Before the end of the current term, the U.S. Supreme Court will get another chance to consider class action settlements in which all or nearly all the funds are paid to unrelated third parties and lawyers instead of to class members.

The justices last week avoided ruling on the merits of the controversial practice, known as “cy pres,” in the case Frank v. Gaos. The high court, in an unsigned opinion, sent that case, which involved an $8.5 settlement with Google, back to the U.S. Court of Appeals for the Ninth Circuit to determine whether the plaintiffs had suffered the required harm necessary to have standing to sue.

Ted Frank, director of litigation at the Hamilton Lincoln Law Institute, who argued pro se in Frank, has another cy pres petition teed up for the justices—one that he says lacks the problem that triggered the justices' decision last week to punt on the merits.

“There are no technical trip ups,” Frank said. “There will not be an Article III standing problem, a Spokeo (v. Robins) problem. This is a claim for money, a claim for fraud.”

The Google settlement was known as a cy pres-only agreement, where more than $5 million would be paid to six entities that are focused on internet privacy research, more than $2 million to class counsel, and no money to absent class members. With an estimated 129 million class members, the trial court found the settlement money was not distributable. A federal appeals court upheld that conclusion.

Justice Clarence Thomas last week dissented from the high court's opinion, writing: “Because the class members here received no settlement fund, no meaningful injunctive relief, and no other benefit whatsoever in exchange for the settlement of their claims, I would hold that the class action should not have been certified, and the settlement should not have been approved.”

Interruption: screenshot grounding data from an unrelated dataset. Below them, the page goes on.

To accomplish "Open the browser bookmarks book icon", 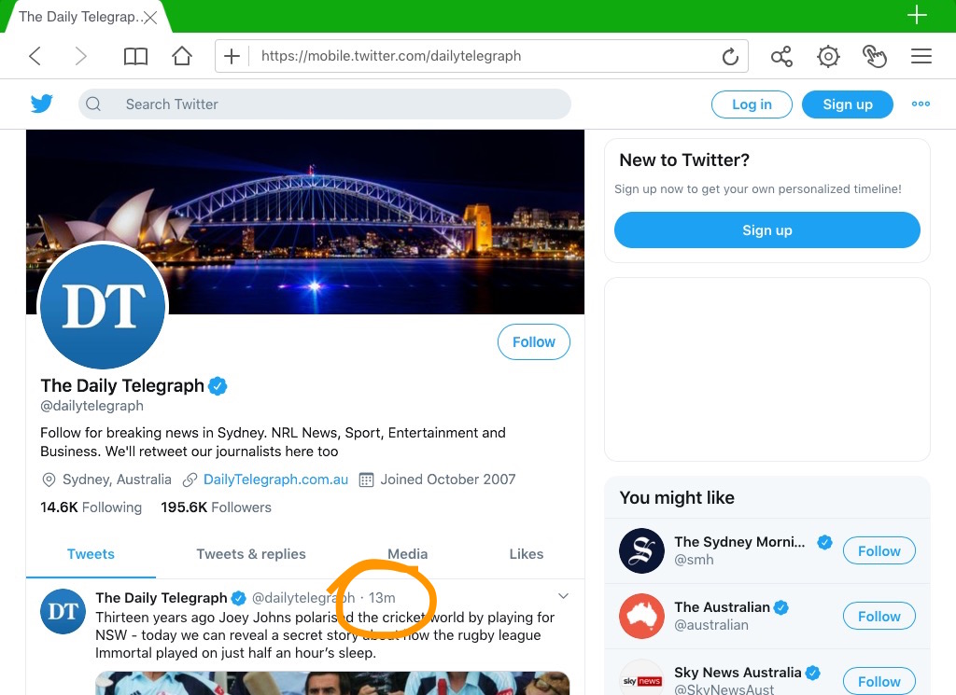I will [x=135, y=57].
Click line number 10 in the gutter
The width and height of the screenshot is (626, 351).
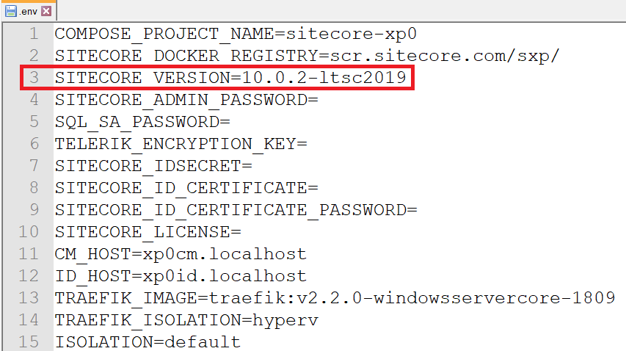(29, 232)
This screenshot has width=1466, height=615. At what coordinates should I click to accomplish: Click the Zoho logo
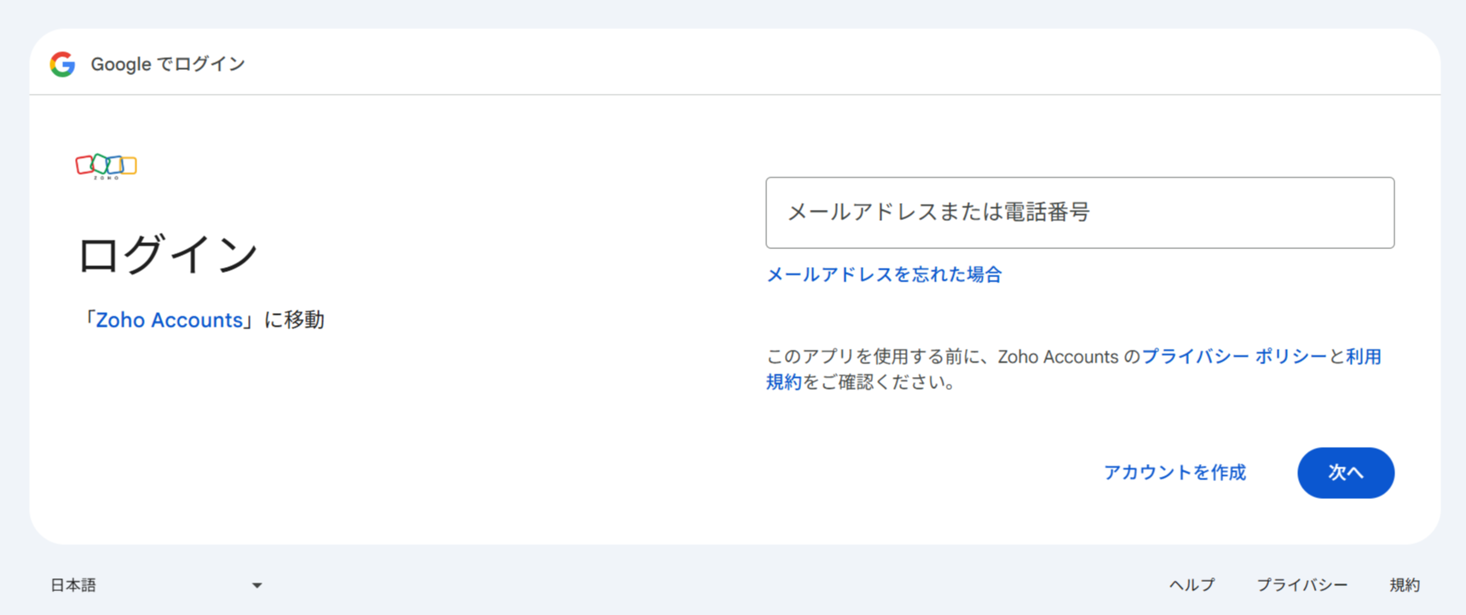tap(106, 165)
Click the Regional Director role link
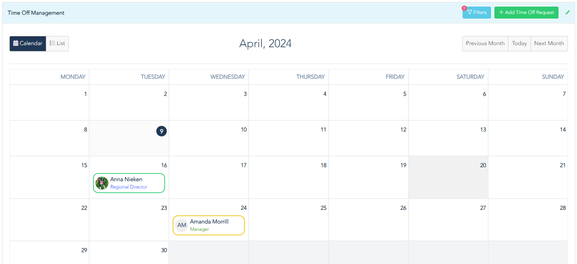 (x=129, y=187)
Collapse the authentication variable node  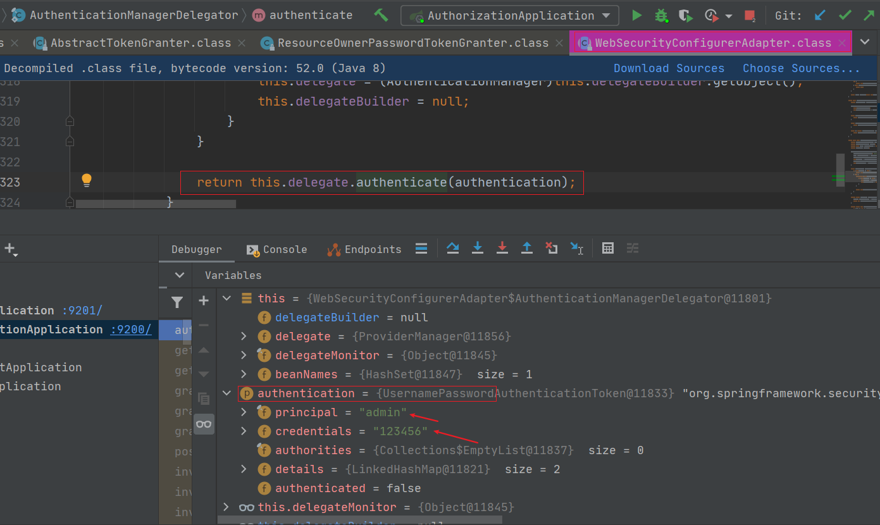coord(226,393)
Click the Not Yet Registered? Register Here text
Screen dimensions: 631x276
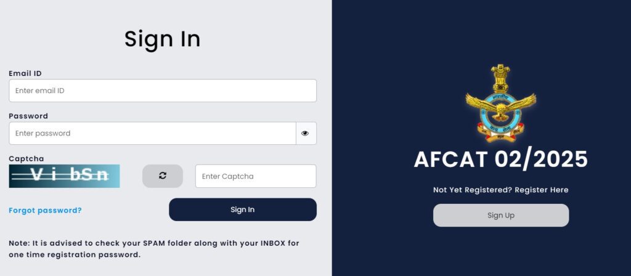tap(500, 190)
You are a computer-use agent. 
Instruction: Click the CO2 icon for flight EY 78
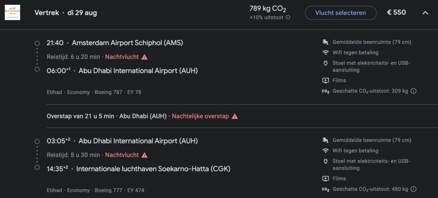coord(326,91)
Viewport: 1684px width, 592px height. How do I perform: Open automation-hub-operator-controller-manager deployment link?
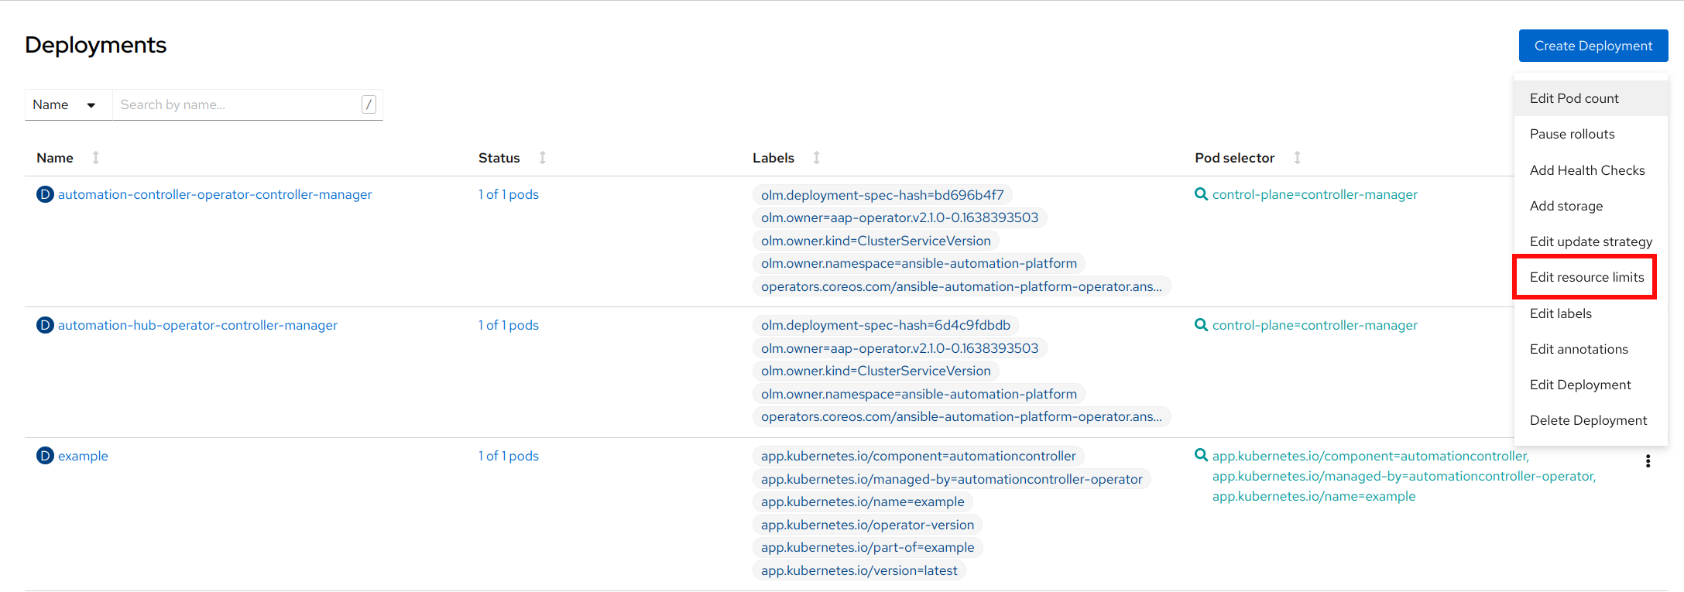pyautogui.click(x=197, y=325)
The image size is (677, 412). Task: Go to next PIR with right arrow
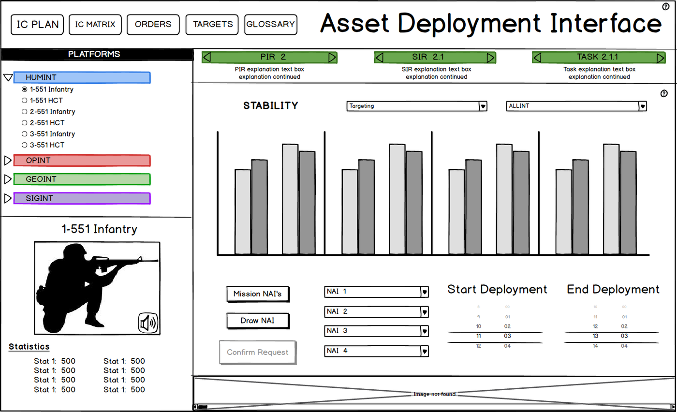point(332,58)
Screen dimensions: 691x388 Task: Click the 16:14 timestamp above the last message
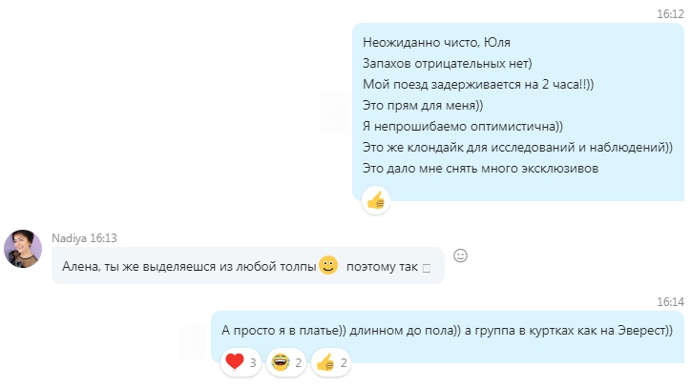(x=670, y=301)
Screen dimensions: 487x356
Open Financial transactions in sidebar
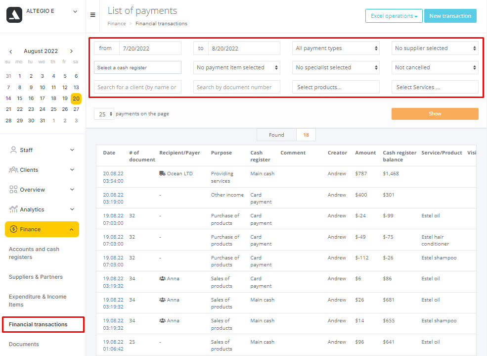click(x=38, y=324)

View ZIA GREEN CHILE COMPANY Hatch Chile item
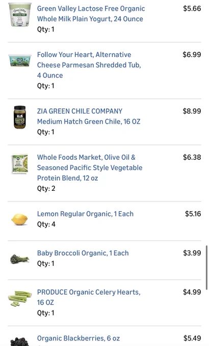(x=89, y=117)
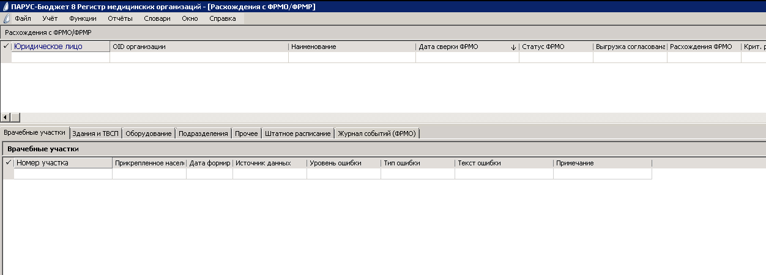
Task: Open the Файл menu
Action: tap(23, 18)
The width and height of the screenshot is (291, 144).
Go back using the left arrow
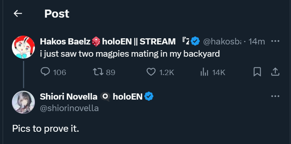click(18, 13)
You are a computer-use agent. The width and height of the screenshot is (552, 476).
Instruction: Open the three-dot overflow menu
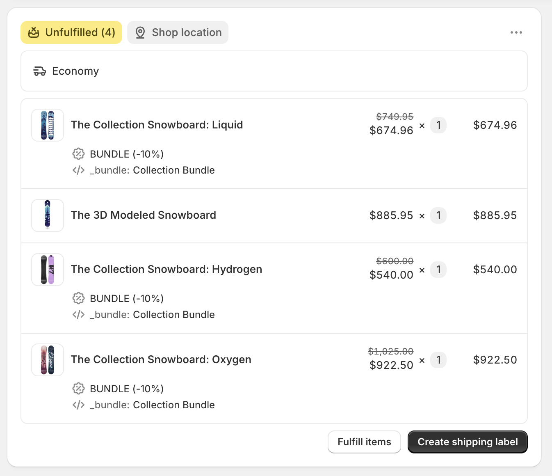(x=516, y=32)
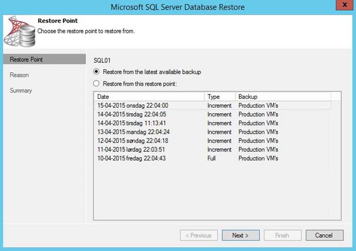Select restore point 13-04-2015 mandag 22:04:24
This screenshot has height=251, width=356.
(x=133, y=132)
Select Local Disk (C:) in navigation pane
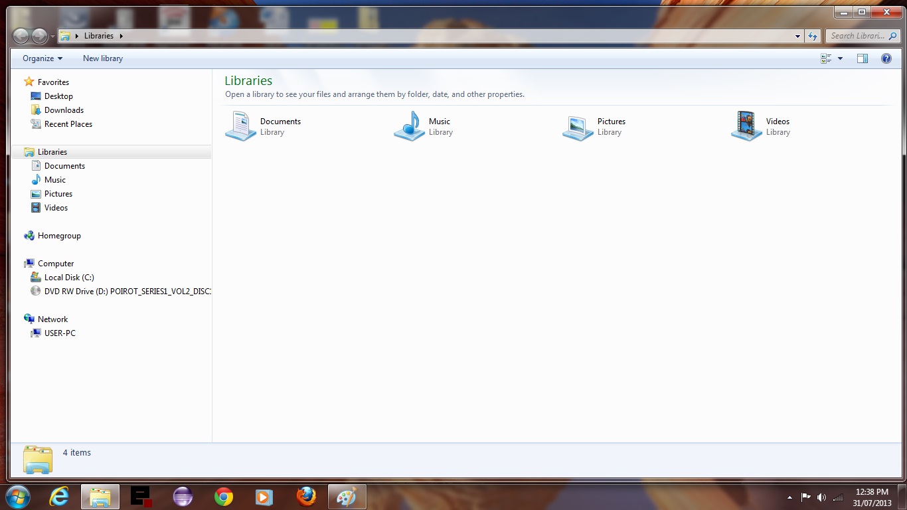 tap(69, 278)
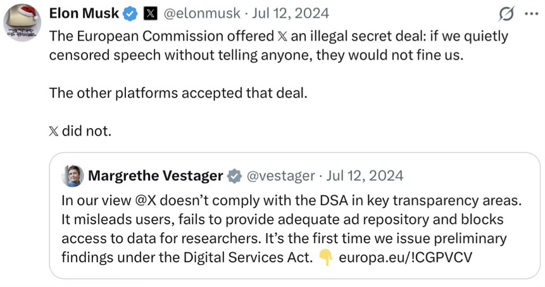Open the quoted post's Jul 12, 2024 timestamp
This screenshot has height=287, width=545.
click(x=366, y=175)
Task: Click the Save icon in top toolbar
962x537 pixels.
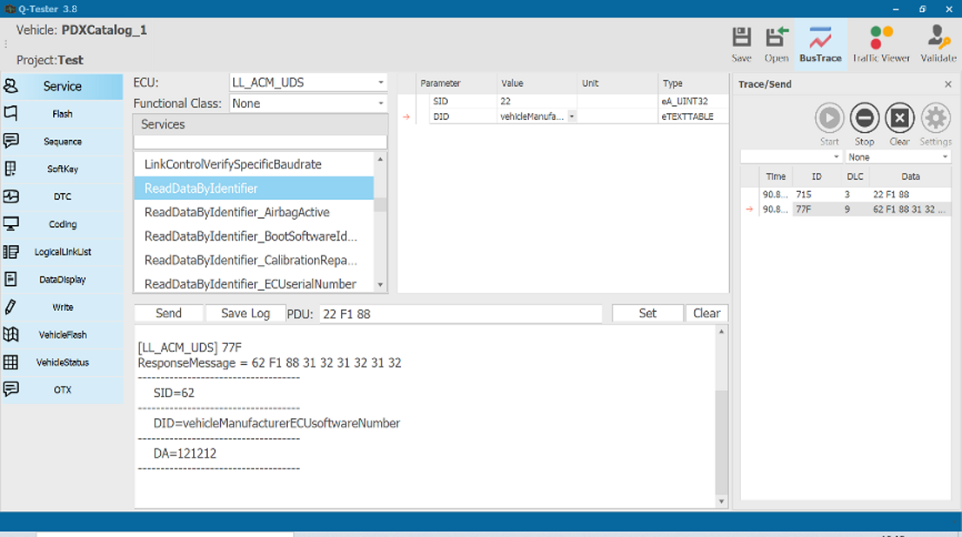Action: pyautogui.click(x=741, y=43)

There is some appetite at the court for reviewing cy pres cases. In 2013, Chief Justice John Roberts Jr. expressed his “fundamental concerns” with such settlements. The justices “may need to clarify the limits on the use of [cy pres],” which he said “are a growing feature” of class action settlements.

U.S. Supreme Court Chief Justice John Roberts Jr. Photo: Diego M. Radzinschi/ALM

Frank's new challenge does not involve a cy pres-only settlement but, he said, “it's just as abusive.”

The case, Perryman v. Romero, stems from a lawsuit alleging Provide Commerce Inc. and Regent Group Inc. unlawfully enrolled 1.3 million online consumers in a rewards program without their consent and then charged them a monthly membership fee after they accepted a $15 “thank you” gift.

The settlement created a $12.5 million cash fund. Class counsel sought $8.65 million in fees and $200,000 in costs from the fund. Class representatives would receive $80,000 in awards from the fund. Each class member would received a $20 “e-credit” for use on Provide Commerce's websites. The remaining funds would be used for refunds.

Only 3,000 class members sought refunds for total of $225,000, leaving about $3 million for cy pres awards to three San Diego-area universities, including the University of San Diego School of Law, alma mater to several of the attorneys in the case.

Washington attorney Brian Perryman, a class member, objected to the settlement, which called for a cy pres award even though every class member was known and would receive the e-credit. He also challenged the award to the three San Diego schools, which were local even though, he argued, the class was nationwide.

The Ninth Circuit affirmed the cy pres award, acknowledging “it might be technically feasible” to distribute the amount to the non-claimant class members, but such a distribution would be “de minimis” because there were more than a million members. The awards would run from between $2.50 and $7. The court vacated the attorney fee award, which is being recalculated in the district court.

In the Google high court case, Frank had urged the justices to hear Perryman if they failed to reach the merits of the settlement involving Google.

“The circuit split is still there,” Frank said. “They granted cert on it before and the Ninth Circuit is still signing off on some really appalling cy pres settlements.”

Jennie Anderson of San Francisco's Andrus Anderson, represents Josue Romero and other class members. She did not respond to a request for comment. The high court has given her until April 17 to file a brief in opposition. Provide Commerce was represented in the Ninth Circuit by Leo Norton of Cooley.

Sixteen state attorneys general, led by Arizona solicitor general Oramel Skinner, have filed an amicus brief supporting Frank's petition.

The Center for Individual Rights, with Michael Rosman as counsel, also is a supporting amicus. Rosman raises a First Amendment issue with cy pres awards. Relying on the high court's union fee decision—Janus v. AFSCME, Rosman tells the court that cy pres funds “may then be used to engage in speech or political activity with which class members may very well disagree, in violation of their First Amendment rights.”

Jonah Knobler, partner in Patterson Belknap Webb & Tyler, said the oral arguments in Frank's Google case suggested that cy pres-only settlements were not likely to survive.

“We could only guess how Justice Thomas felt about them, however, since he did not speak,” Knobler said. “With Thomas' dissent, it is even more likely that, once the court finally reaches the issue, it will significantly limit the use of cy pres.”